Reproduce everything from the line containing "Task: Click the slide" down to the line containing "should pyautogui.click(x=54, y=1406).", unchanged and with both of those lines included.
— start INFORMATION PROVIDED —
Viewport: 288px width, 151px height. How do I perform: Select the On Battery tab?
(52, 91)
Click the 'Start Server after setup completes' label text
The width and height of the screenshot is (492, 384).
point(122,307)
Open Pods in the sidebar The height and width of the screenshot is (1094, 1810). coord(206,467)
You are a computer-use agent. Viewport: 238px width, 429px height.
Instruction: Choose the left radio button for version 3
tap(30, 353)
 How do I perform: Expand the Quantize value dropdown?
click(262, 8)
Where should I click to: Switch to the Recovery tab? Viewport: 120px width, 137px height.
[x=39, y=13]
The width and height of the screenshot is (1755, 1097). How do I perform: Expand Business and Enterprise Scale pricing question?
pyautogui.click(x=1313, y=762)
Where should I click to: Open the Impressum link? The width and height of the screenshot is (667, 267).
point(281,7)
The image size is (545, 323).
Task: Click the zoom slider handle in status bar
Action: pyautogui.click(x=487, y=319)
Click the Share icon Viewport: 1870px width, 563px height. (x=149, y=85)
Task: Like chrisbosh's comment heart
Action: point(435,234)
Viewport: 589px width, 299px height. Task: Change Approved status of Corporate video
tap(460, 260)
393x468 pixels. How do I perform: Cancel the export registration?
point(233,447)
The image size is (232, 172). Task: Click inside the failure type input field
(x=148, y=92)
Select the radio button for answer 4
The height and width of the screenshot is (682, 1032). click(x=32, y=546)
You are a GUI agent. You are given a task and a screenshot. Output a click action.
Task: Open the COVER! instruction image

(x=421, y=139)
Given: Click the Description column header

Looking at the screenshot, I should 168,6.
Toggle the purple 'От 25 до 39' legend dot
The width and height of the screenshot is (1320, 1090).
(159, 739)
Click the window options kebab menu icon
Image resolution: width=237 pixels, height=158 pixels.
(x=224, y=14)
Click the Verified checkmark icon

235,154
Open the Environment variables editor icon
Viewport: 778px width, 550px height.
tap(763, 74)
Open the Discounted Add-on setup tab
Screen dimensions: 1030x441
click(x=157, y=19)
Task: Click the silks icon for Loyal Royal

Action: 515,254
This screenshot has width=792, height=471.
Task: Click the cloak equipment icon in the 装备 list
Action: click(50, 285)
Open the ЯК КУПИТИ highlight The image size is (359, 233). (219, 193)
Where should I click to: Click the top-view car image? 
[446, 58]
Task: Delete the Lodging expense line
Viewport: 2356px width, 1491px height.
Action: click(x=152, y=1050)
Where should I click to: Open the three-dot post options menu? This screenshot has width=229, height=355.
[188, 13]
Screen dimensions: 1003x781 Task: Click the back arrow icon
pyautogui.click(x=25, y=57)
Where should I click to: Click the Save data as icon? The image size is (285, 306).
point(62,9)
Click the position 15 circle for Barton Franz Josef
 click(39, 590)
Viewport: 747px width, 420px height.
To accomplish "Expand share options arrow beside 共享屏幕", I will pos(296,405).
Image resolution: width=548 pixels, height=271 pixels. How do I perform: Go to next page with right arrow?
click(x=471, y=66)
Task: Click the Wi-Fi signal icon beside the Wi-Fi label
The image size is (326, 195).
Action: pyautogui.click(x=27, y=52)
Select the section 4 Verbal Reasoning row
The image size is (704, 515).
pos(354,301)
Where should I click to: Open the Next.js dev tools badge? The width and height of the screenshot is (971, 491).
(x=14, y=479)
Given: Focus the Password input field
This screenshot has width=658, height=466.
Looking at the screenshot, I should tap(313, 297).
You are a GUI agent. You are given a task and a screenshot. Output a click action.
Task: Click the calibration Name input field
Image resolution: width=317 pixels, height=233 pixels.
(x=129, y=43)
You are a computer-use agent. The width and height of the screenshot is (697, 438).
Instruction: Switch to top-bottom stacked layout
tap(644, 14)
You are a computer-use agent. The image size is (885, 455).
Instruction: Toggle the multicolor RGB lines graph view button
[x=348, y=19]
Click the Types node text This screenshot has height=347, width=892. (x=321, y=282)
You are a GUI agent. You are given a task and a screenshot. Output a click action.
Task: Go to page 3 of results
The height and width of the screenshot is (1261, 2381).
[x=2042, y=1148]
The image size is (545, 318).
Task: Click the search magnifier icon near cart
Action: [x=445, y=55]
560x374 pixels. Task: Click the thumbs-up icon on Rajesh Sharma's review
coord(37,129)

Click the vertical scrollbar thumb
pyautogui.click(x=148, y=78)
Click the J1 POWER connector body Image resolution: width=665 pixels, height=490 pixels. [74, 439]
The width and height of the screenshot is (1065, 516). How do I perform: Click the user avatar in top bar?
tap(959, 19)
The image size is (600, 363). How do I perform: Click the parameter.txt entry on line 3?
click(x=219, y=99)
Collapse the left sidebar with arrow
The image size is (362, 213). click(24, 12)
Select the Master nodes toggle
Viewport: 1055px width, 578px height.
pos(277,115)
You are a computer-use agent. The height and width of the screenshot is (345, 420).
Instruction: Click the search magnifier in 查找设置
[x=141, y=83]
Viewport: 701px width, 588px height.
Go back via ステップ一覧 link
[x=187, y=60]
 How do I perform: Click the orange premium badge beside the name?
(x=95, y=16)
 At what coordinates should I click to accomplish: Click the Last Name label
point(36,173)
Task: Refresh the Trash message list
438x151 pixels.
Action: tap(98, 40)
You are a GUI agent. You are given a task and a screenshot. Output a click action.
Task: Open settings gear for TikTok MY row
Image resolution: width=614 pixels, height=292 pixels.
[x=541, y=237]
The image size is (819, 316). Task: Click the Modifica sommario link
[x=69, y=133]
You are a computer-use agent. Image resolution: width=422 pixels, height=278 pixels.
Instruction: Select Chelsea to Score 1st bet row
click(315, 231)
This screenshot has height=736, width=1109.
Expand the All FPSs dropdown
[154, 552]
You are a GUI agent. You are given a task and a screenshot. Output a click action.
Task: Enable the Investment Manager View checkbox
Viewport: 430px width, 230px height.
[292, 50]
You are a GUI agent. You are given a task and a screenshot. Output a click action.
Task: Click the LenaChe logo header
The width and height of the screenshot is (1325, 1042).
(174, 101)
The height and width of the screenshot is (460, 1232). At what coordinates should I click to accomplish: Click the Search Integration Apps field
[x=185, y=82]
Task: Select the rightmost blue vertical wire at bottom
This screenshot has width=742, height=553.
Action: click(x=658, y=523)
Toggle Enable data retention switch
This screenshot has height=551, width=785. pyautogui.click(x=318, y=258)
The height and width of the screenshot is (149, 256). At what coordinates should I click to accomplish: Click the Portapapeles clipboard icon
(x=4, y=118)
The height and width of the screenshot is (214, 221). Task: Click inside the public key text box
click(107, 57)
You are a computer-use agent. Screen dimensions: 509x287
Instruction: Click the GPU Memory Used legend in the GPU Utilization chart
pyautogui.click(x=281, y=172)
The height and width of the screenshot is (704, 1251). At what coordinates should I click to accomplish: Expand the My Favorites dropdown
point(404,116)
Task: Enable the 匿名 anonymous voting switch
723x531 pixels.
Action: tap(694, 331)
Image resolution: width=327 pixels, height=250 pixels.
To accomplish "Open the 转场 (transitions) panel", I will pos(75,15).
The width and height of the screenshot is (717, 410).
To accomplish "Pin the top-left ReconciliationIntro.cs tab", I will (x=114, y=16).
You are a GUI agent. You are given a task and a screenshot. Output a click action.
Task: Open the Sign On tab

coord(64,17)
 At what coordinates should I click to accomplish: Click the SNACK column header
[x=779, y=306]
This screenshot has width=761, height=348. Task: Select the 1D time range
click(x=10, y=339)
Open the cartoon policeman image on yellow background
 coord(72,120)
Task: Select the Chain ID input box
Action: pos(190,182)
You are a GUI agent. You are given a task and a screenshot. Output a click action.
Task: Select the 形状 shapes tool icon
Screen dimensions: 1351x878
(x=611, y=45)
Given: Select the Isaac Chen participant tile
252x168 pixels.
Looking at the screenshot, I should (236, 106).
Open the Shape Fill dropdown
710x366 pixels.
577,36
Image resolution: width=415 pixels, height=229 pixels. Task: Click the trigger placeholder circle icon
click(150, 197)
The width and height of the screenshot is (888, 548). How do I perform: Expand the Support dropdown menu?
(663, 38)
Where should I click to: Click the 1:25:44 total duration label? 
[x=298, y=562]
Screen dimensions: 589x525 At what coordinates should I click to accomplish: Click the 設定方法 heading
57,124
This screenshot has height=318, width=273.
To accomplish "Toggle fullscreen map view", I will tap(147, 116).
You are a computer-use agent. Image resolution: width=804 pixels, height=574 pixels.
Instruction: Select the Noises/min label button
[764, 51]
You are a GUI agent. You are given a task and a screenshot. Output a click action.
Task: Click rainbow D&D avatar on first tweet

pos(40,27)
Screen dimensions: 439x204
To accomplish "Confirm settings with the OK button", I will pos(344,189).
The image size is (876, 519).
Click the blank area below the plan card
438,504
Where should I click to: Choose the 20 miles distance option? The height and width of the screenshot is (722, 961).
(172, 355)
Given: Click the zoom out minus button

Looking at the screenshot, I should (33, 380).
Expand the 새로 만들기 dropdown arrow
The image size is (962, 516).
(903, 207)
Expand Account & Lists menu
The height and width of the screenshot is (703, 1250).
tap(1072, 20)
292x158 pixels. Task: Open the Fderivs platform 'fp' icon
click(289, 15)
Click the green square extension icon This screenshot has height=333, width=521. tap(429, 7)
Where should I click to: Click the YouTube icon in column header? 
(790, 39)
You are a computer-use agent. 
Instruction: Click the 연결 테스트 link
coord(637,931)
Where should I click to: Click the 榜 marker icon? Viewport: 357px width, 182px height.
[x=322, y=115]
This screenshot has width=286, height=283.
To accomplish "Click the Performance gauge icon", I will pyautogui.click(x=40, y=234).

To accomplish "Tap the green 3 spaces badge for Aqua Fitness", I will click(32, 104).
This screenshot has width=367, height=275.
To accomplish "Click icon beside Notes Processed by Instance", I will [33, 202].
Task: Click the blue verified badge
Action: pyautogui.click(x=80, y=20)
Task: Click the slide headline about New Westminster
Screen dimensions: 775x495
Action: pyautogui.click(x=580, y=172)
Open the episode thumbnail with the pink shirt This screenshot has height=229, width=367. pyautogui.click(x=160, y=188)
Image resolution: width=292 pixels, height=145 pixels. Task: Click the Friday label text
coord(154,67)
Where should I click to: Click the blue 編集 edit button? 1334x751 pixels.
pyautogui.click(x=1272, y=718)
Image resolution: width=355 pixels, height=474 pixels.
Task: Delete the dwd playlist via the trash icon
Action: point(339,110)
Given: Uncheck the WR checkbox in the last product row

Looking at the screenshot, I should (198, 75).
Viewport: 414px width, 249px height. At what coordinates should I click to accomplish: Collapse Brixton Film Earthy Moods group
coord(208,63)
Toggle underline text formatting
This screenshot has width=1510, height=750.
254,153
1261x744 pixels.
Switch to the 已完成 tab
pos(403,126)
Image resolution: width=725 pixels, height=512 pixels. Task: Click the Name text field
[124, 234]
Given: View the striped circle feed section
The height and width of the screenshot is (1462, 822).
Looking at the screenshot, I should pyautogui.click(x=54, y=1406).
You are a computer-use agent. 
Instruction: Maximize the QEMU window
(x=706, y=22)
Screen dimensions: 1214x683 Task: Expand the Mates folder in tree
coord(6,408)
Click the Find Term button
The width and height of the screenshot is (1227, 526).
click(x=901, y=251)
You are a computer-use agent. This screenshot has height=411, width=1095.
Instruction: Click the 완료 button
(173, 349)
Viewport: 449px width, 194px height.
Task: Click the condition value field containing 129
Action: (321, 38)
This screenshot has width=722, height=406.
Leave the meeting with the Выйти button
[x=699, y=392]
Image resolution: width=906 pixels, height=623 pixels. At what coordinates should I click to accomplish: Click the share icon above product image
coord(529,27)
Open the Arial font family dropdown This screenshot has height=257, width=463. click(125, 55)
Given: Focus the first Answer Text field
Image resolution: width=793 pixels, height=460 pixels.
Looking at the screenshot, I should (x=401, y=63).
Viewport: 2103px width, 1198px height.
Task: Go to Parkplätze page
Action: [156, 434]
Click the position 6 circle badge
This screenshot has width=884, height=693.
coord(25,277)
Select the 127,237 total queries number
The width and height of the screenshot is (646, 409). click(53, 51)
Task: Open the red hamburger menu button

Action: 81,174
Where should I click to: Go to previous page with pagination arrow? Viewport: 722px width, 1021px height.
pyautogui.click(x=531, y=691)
— end INFORMATION PROVIDED —
• EXERCISE OUTPUT:
Task: Click the slide headline about New Westminster
Screen dimensions: 775x495
Action: pyautogui.click(x=580, y=172)
Open the episode thumbnail with the pink shirt This screenshot has height=229, width=367. pyautogui.click(x=160, y=188)
Image resolution: width=292 pixels, height=145 pixels. Task: Click the Friday label text
coord(154,67)
Where should I click to: Click the blue 編集 edit button? 1334x751 pixels.
pyautogui.click(x=1272, y=718)
Image resolution: width=355 pixels, height=474 pixels.
Task: Delete the dwd playlist via the trash icon
Action: point(339,110)
Given: Uncheck the WR checkbox in the last product row

Looking at the screenshot, I should (198, 75).
Viewport: 414px width, 249px height. At what coordinates should I click to accomplish: Collapse Brixton Film Earthy Moods group
coord(208,63)
Toggle underline text formatting
This screenshot has width=1510, height=750.
254,153
1261x744 pixels.
Switch to the 已完成 tab
pos(403,126)
Image resolution: width=725 pixels, height=512 pixels. Task: Click the Name text field
[124, 234]
Given: View the striped circle feed section
The height and width of the screenshot is (1462, 822).
Looking at the screenshot, I should pyautogui.click(x=54, y=1406).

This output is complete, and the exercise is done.